Cette pression sociale ne les réjouit pas forcément : « le fait de prendre le numéro de collet de l'agent est un droit pour tout citoyen et ne peut être considéré comme un outrage ». S'il faut le rappeler en 1922, c'est sans doute que cela ne va pas tout à fait de soi ! Mais c'est surtout avec la montée des tensions politiques et sociales, d'une part, et la revendication de disposer d'une vie privée, d'autre part, qu'entrent en crise l'impératif de transparence et la possibilité d'un contrôle citoyen.
Le régime de Vichy retire ainsi le numéro de collet pour rassurer et décomplexer des policiers qui craignent les représailles des résistants. Avec la guerre d'Algérie et le développement des attentats du FLN, on permet aux agents de quitter les commissariats en tenue civile, ce qui se généralise après mai 68, sous la pression des syndicats. Dans les années 2010, la menace terroriste s'accentue, alors même que se démultiplient les outils de prise de vues et la circulation des noms et des images sur les réseaux sociaux. Un sinistre cap est franchi, le 13 juin 2016, avec l'assassinat d'un couple de policiers dans leur domicile privé de Magnanville.
Un message implicite
La protection des agents et de leur vie personnelle est un enjeu fondamental, personne ne le nie, mais la loi de sécurité globale répond-elle vraiment à cette question ? Pour sortir de l'alternative stérile et manichéenne dans laquelle le ministre de l'Intérieur cherche à enfermer la discussion (on serait « pour ou contre » les policiers – circulez, il n'y a rien à voir...), la mise en perspective historique rappelle que les métiers de police n'ont rien de « naturel » ; ils évoluent à travers le temps, selon les consignes qui leur sont données, mais aussi en fonction des modèles qui leur sont proposés. Et c'est ici que la nouvelle loi franchit un cran, non seulement parce qu'elle complique (au mieux) le contrôle citoyen, mais surtout par le message implicite qu'elle envoie aux agents.

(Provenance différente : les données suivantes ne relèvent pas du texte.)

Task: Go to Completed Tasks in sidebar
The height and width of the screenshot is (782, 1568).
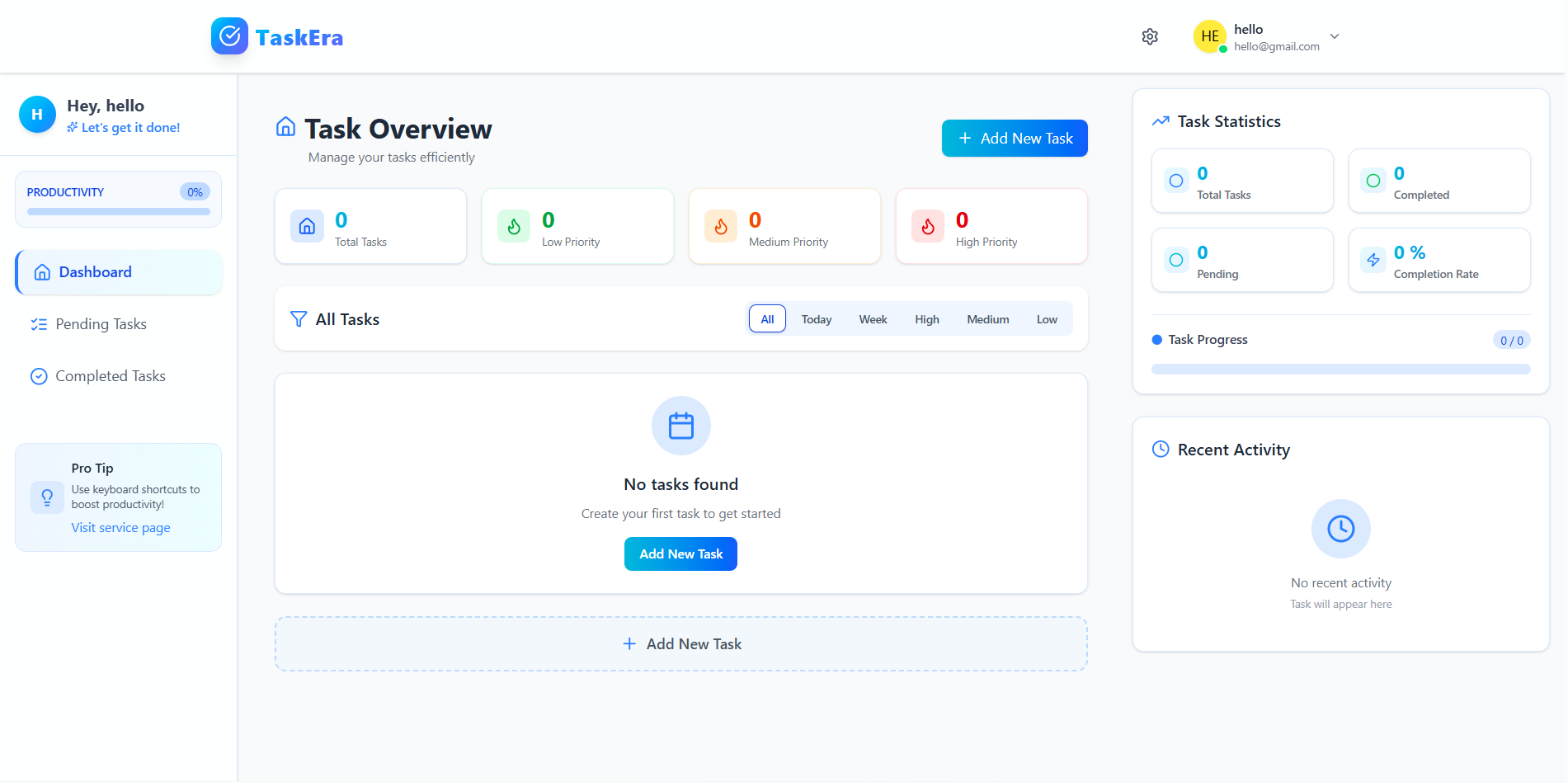Action: pos(110,376)
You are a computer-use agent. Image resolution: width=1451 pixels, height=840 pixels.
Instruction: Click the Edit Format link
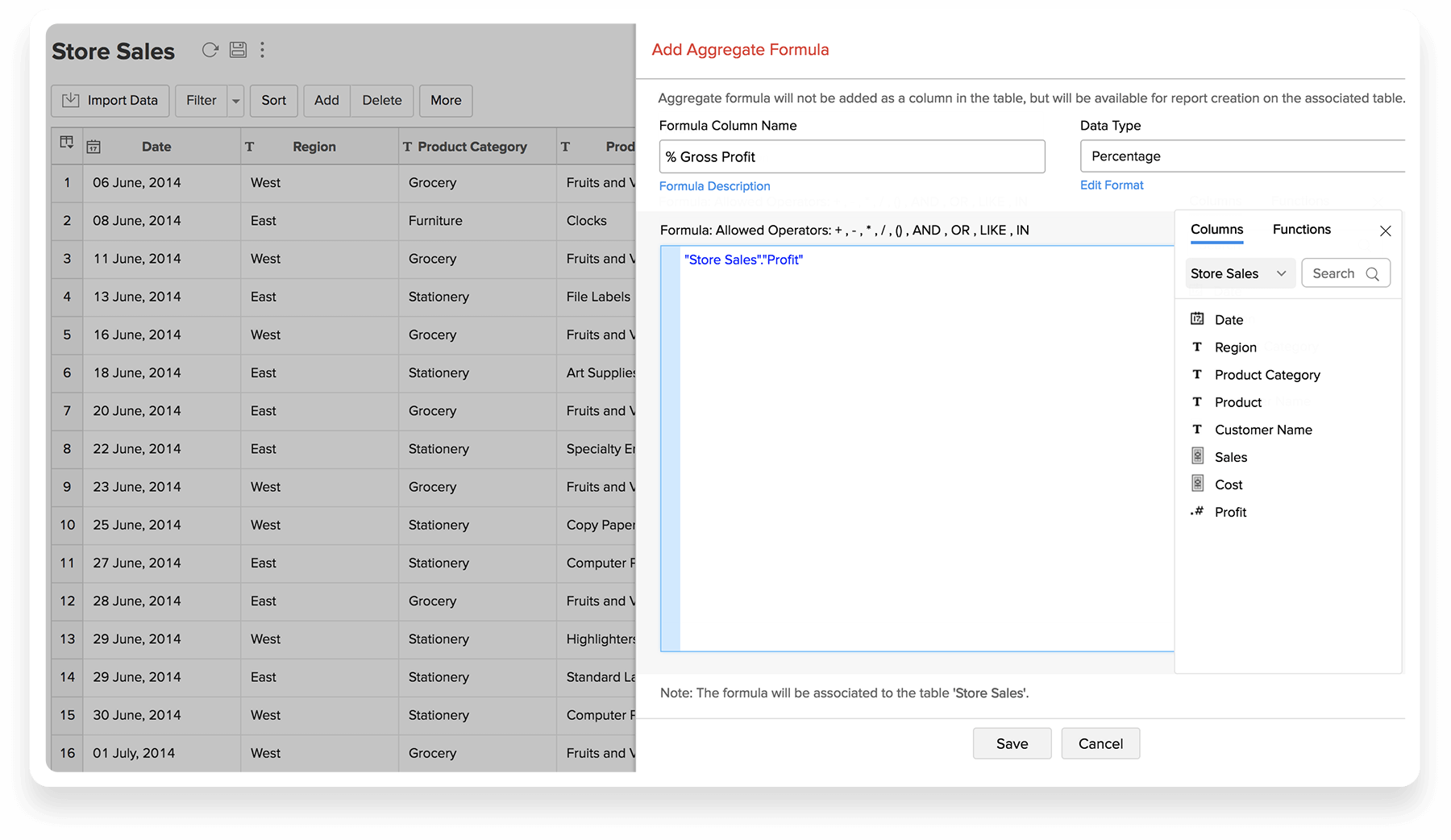(1111, 185)
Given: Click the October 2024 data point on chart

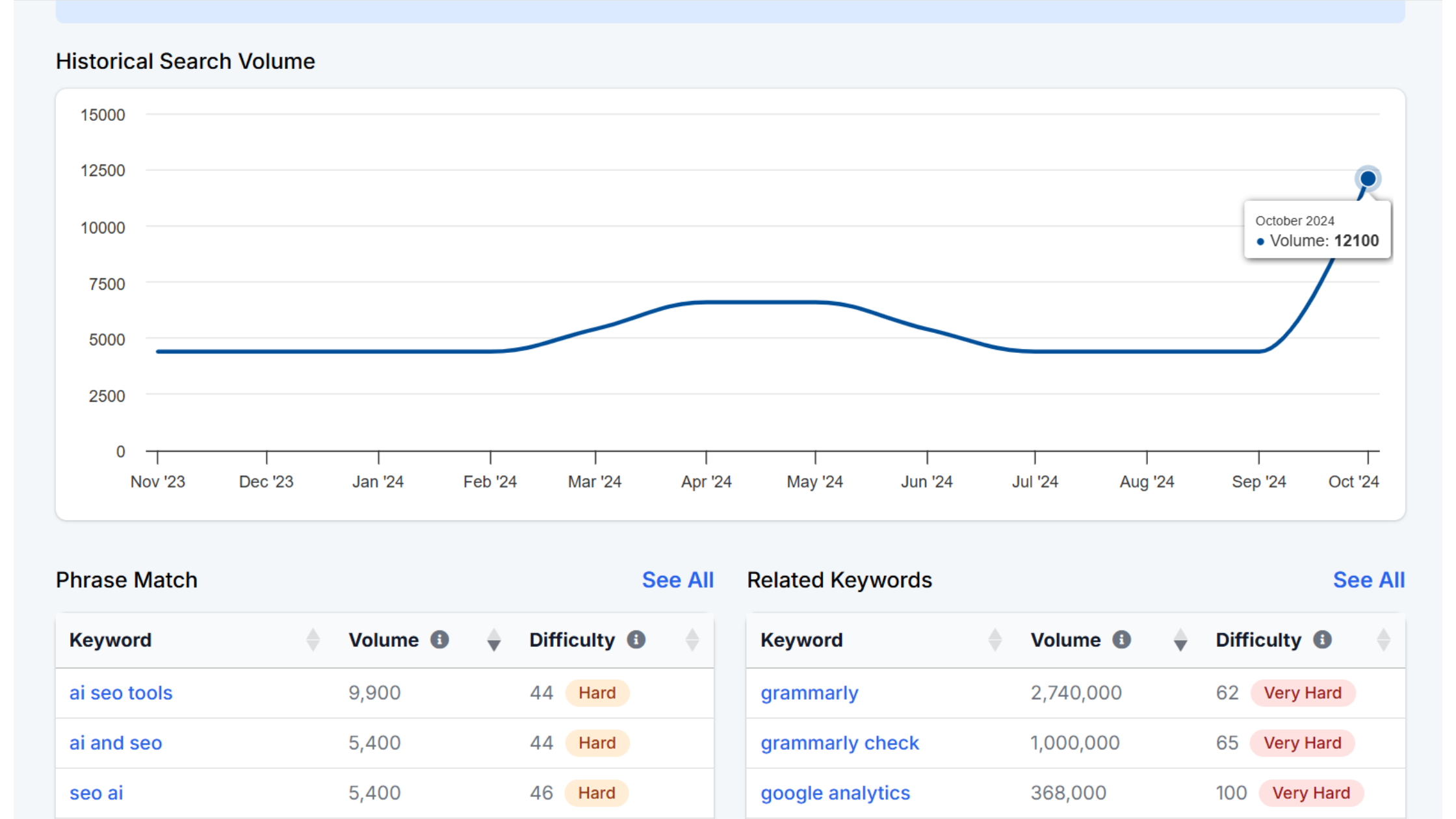Looking at the screenshot, I should click(x=1368, y=178).
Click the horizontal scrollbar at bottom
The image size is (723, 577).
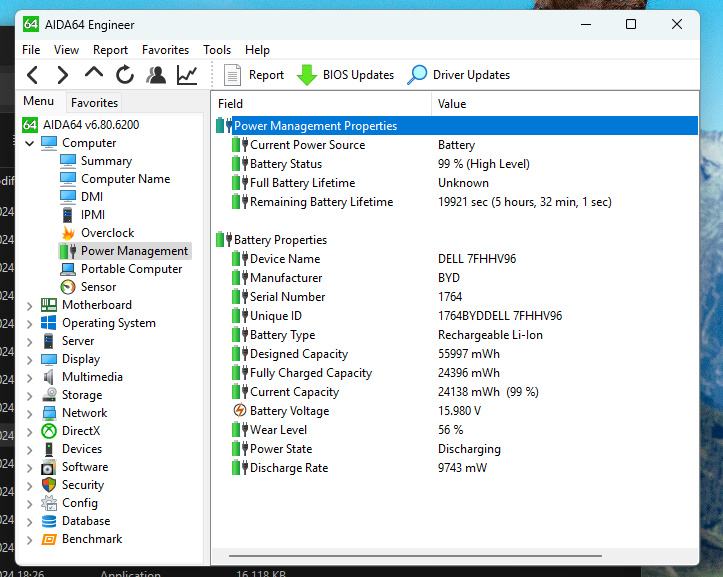pyautogui.click(x=415, y=553)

Il y a quelques années, dans le cadre de la lutte contre les « contrôles au faciès », on annonçait une meilleure supervision des policiers grâce au retour du numéro de matricule : avec ses sept chiffres peu lisibles et souvent dissimulés, le RIO (référentiel des identités et de l'organisation) n'a pas tenu ses promesses. Au contraire, à voir des agents lourdement équipés, casqués, cagoulés (ce qui est ponctuellement autorisé depuis 2016) et peut-être bientôt floutés, on ne peut que s'interroger sur l'évolution des imaginaires du métier.
Dans l'esprit des policiers, le gendarme d'élite du GIGN a bien remplacé « Pinot simple flic » (pour citer un personnage de policier créé par Gérard Jugnot en 1984, maladroit mais fondamentalement proche des gens et plus efficace qu'il n'y paraît). Au lieu de fonder la légitimité policière sur l'assentiment public, comme la Troisième République avait tenté de le faire, on flatte aujourd'hui les tentations séparatistes d'une institution qui pourrait se croire au-dessus ou à côté de la société. On ne voit pas ce qu'y gagneront les forces de l'ordre, qui ont bien d'autres revendications à faire valoir, mais on doit craindre que cela ne creuse davantage encore le fossé entre les citoyens et les policiers.